Not Bound to Any Agent Framework: How We Built a Security Agent Platform with Dual-Contract Design


A Decision We Struggled With for a Long Time

When we kicked off the security agent platform project last year, the team faced a classic dilemma: which Agent framework should we pick?

LangChain has the largest ecosystem but is too heavy; AutoGen is great for multi-agent setups but complex to deploy; Claude Code has strong reasoning capabilities but locks you into Anthropic… every option has significant drawbacks. Worse still, this space evolves at breakneck speed — today’s “best choice” could be outdated in three months.

In the end, we made a counterintuitive decision: don’t pick any.

Instead of binding to any single Agent runtime, we defined a set of universal integration contracts that allow any compatible Coding Agent CLI — pi-mono, Codex CLI, Plandex, OpenCode, and others — to serve as the platform’s execution engine.

We call this design the Runtime-Agnostic Agent Platform.

Two Contracts, Decoupling Everything

The core idea is simple: only two agreements are needed between the platform and the Agent.

Contract One: JSON-RPC Communication Protocol (Control Plane)

The platform interacts with the Agent process via stdin/stdout JSON Lines. The platform sends commands (prompt, abort, set_model), and the Agent sends back events (agent_start, message_update, tool_execution, etc.).

Platform ──(stdin JSON)──> Agent CLI Process
Platform <──(stdout JSON)── Agent CLI Process

Contract Two: MetaSkill HTTP Protocol (Capability Plane)

The platform exposes capabilities to the Agent through a minimal RESTful API. There are only three endpoints:

  • GET /discover — Discover available skills
  • GET /:name/schema — Get parameter definitions
  • POST /invoke — Execute a skill

This HTTP protocol is completely independent of any Agent runtime. No matter what internal mechanism the Agent uses to call tools — pi-mono’s Extensions, Codex’s Tools, OpenCode’s MCP Server — as long as it can make HTTP requests, it can access all of the platform’s skills.

Adding a new runtime only requires implementing the AgentRuntime interface and registering it in init():

type AgentRuntime interface {
    Type() RuntimeType
    Start(ctx context.Context, cfg RuntimeConfig) error
    Stop(ctx context.Context) error
    SendCommand(ctx context.Context, cmd Command) (*CommandResponse, error)
    Events() <-chan AgentEvent
    IsRunning() bool
}

One interface, two contracts — and the “which framework to choose” problem simply dissolves.

Why Security Scenarios Especially Need This Design

You might ask: any general-purpose Agent platform could be designed this way — why is it especially important for security?

Because security operations have three unique requirements:

1. The Gap Between Data and Decisions

The CrowdStrike 2024 report shows that simple cloud misconfigurations account for nearly 70% of all cloud security incidents. Data collection systems produce massive volumes of information, but turning that data into actionable security insights still requires extensive manual analysis.

Our platform includes a built-in seven-stage ETL pipeline that unifies multi-cloud security asset collection, CSPM risk detection, and autonomous Agent analysis. When the detection engine discovers a new risk, it can automatically launch an Agent for deep analysis — the Agent proactively calls query_assets to retrieve related assets, calls get_security_groups to get the full rule set, and then produces a comprehensive analysis with remediation recommendations.

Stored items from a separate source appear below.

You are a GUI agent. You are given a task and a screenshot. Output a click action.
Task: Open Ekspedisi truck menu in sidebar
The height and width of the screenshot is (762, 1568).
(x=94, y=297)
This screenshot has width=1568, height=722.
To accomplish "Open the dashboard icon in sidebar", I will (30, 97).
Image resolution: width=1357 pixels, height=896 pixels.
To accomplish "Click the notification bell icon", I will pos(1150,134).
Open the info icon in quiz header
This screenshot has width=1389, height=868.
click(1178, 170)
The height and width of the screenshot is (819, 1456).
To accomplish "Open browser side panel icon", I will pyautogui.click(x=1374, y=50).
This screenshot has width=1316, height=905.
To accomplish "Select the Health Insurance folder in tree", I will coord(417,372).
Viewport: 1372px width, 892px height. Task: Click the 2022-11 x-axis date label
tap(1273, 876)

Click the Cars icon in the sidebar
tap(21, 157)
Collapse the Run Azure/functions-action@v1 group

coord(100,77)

This isn’t “alert → human reviews → action.” It’s “alert → Agent analyzes → delivers conclusions.”

2. Sandbox Isolation Is a Must-Have, Not a Nice-to-Have

Agents can call tools and execute code — in security scenarios, this is a double-edged sword. We run Agents in K8s Pods with strict isolation:

  • Environment variable sanitization (all sensitive variables stripped; API keys passed only via CLI arguments)
  • One-time Bearer Token per Session
  • SkillID allowlist + AssetScope restrictions (Agents can only access authorized skills and data)
  • Resource limits (hard caps on CPU/memory/timeout)

McKinsey’s Agentic AI Security Deployment Playbook emphasizes that enterprise-grade Agent deployments must address authorization boundaries, traceability, and least privilege. This is exactly the core value of our platform’s governance layer.

3. Long-Term Memory Is a Game Changer

Much of security operations knowledge accumulates across sessions — “the security group issue we fixed last week has recurred,” “this IP range has been flagged five times in the past three months,” “the team’s agreed-upon compliance exemption rules.”

We bind a persistent Memory system to each Agent. Memory is loaded at startup, read/written during execution, and automatically synced on termination. Memories are ranked by Importance × Recency and support three sources: explicit user input, Agent self-extraction, and system-derived entries.

By the tenth time the same CSPM analysis Agent handles a security group issue, it has already “remembered” the conclusions and team preferences from the previous nine. This is a capability leap that stateless LLM calls simply cannot achieve.

Context Engineering: Treating Context Management Like Memory Management

An Agent’s context window is finite. When a tool returns a 50KB asset list, stuffing it directly into the context burns through the token budget fast.

Our approach is to treat context management like OS memory management:

Virtual File System (VFS): Large tool execution results are stored in the database, and only a summary + file_id is returned to the LLM. When the LLM needs detailed data, it reads it on demand via the read_context tool with pagination.

Tiered Memory:

  • L1 Short-term: Full content (recent conversation turns)
  • L2 Working: File references (tool results stored in VFS, only summaries retained)
  • L3 Archive: Summaries only (older conversations compressed to key information)

Smart Compression: Recent content is kept in full, old tool calls are folded, and oversized messages are truncated. The optimal context is assembled within the token budget.

Formatting Strategies: Different tools’ results are processed by different formatters. Asset query results get table summaries, security group rules get structured lists, and log data gets key-line extraction. Results exceeding the threshold are automatically routed to VFS.

This system enables Agents to efficiently handle large-scale security data within a limited context window, without a single query “blowing up” the entire conversation.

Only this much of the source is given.